REQUIREMENT ->
Find the line that contains "The height and" in the entries below. Restate it and every line after it, word for word, with no pictures.

SOURCE DATA START

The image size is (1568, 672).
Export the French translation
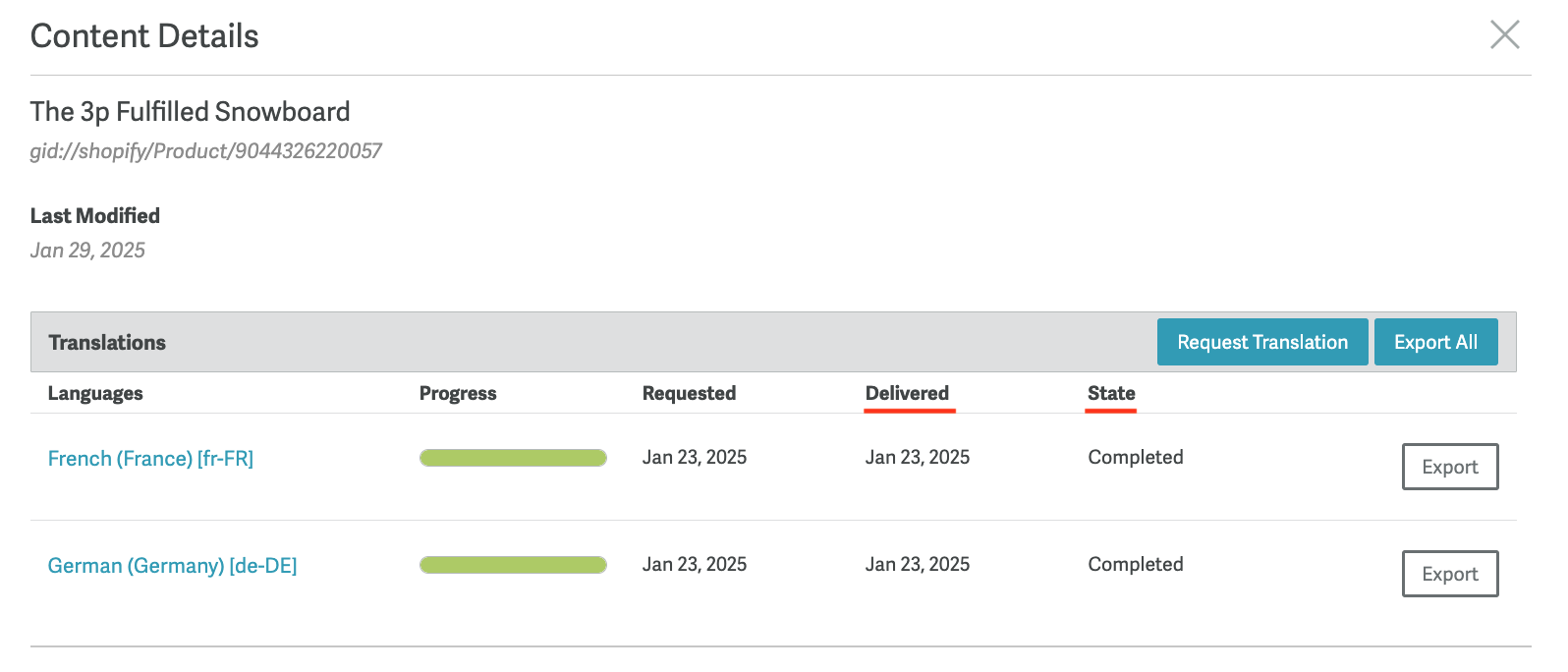[1449, 467]
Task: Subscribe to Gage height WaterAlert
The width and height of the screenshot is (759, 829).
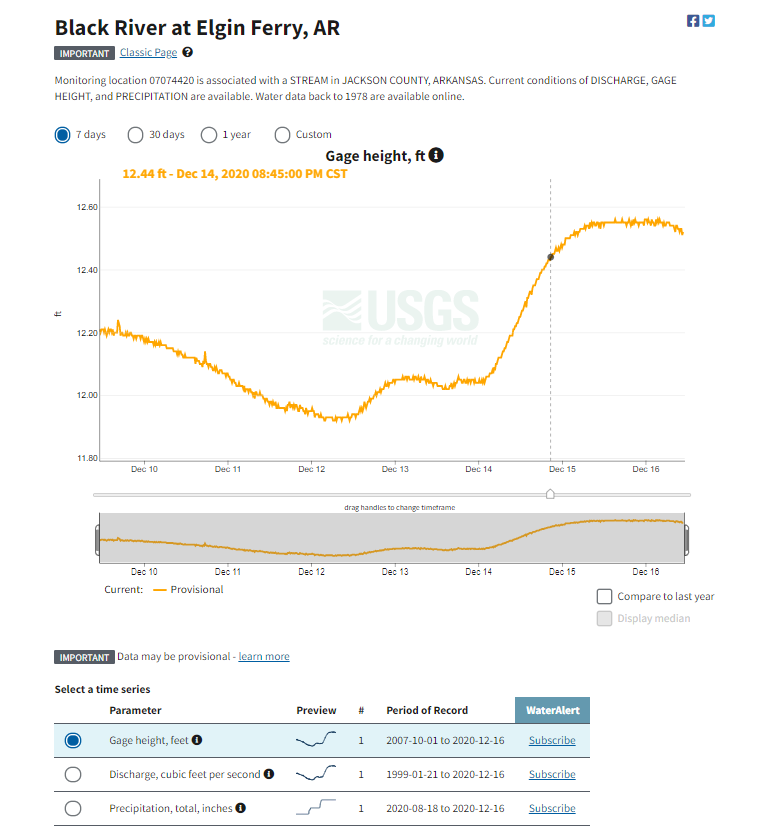Action: (x=552, y=740)
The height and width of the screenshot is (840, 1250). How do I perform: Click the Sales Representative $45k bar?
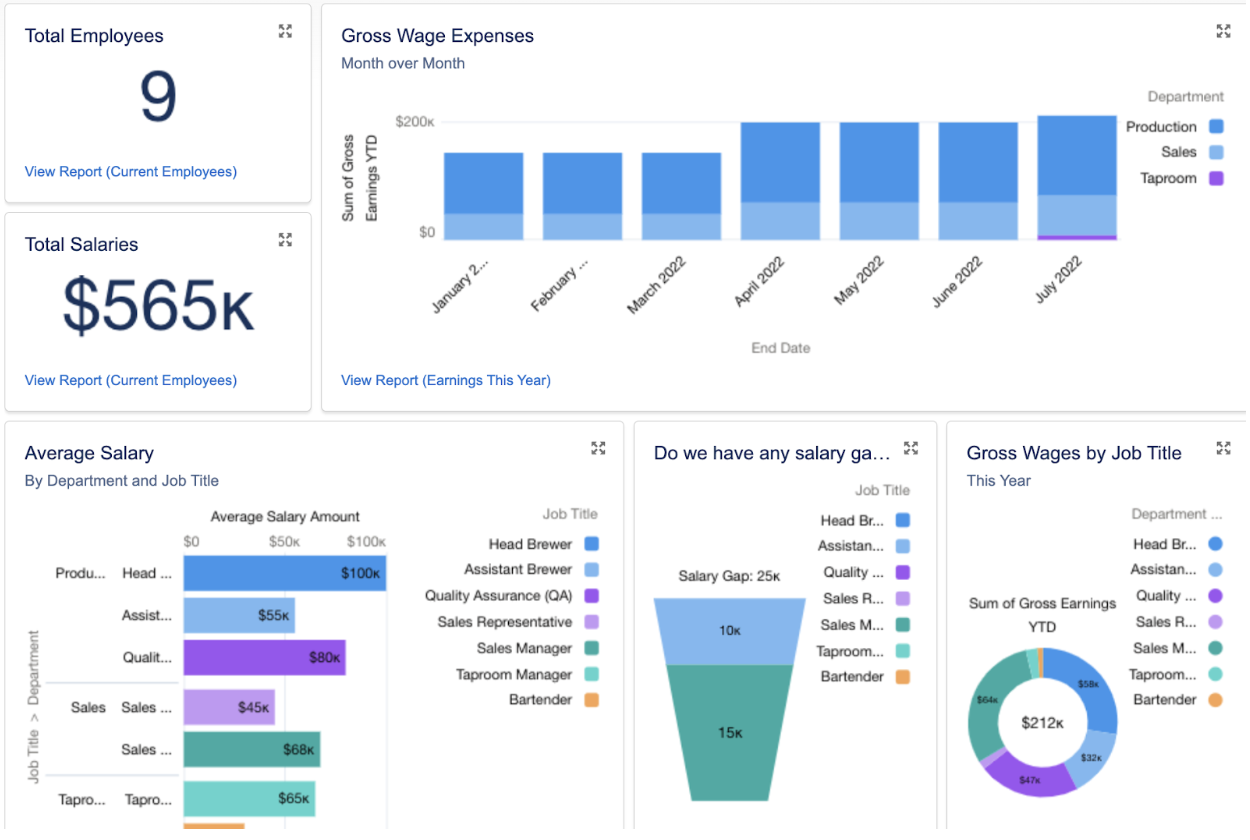click(228, 708)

SOURCE DATA END

RESPONSE AREA ->
The height and width of the screenshot is (840, 1250). How do I perform: Click the Sales Representative $45k bar?
click(228, 708)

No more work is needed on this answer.